Records for processing -

>>>

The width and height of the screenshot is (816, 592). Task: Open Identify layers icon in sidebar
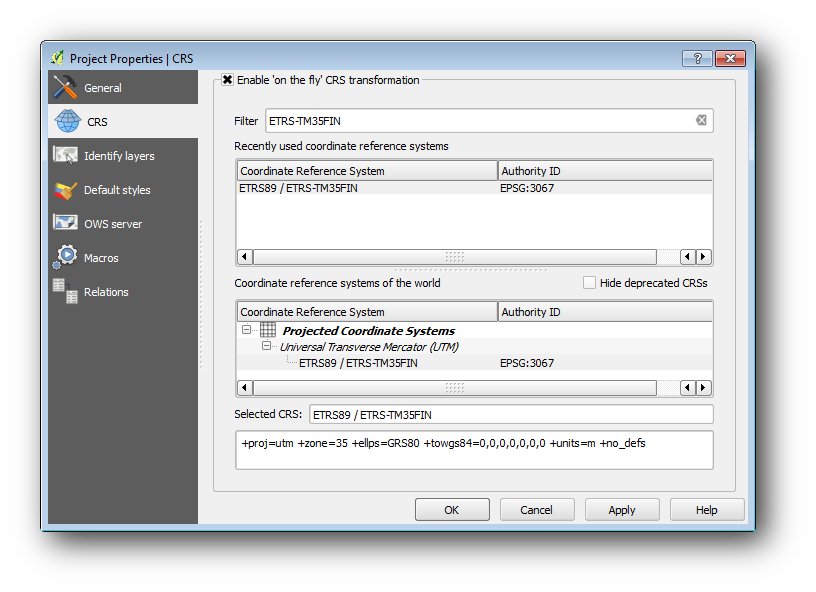tap(66, 156)
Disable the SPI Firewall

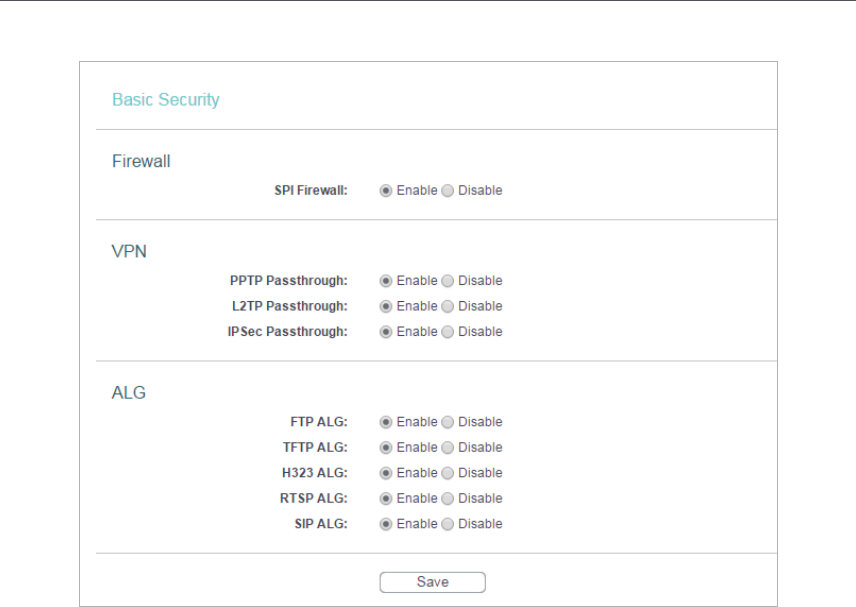(x=448, y=191)
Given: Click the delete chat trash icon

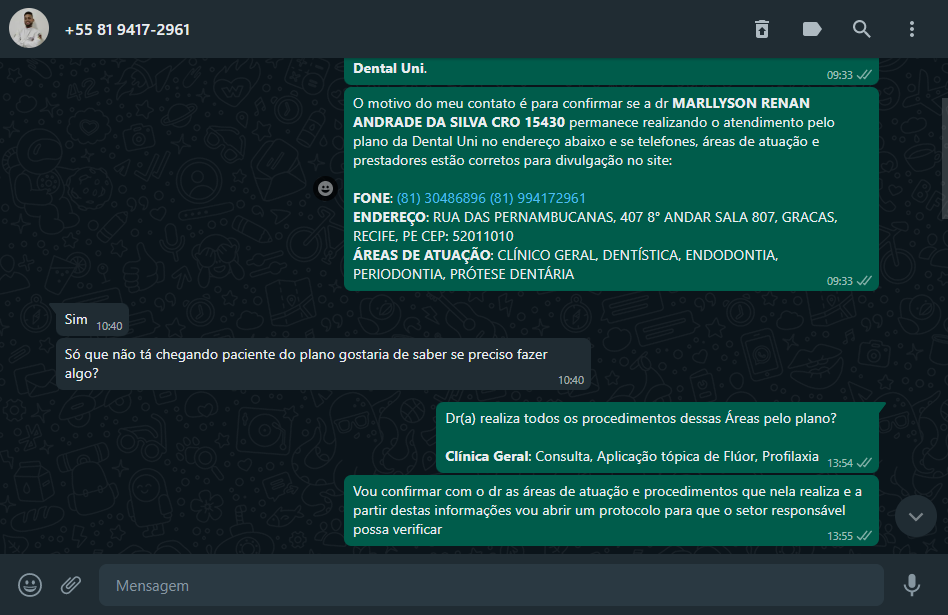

<<<

Work required - The reply must consist of the records, repeated exactly, minus any images.

Expected output -
The width and height of the screenshot is (816, 592). Task: Open Identify layers icon in sidebar
tap(66, 156)
Disable the SPI Firewall

(x=448, y=191)
Given: Click the delete chat trash icon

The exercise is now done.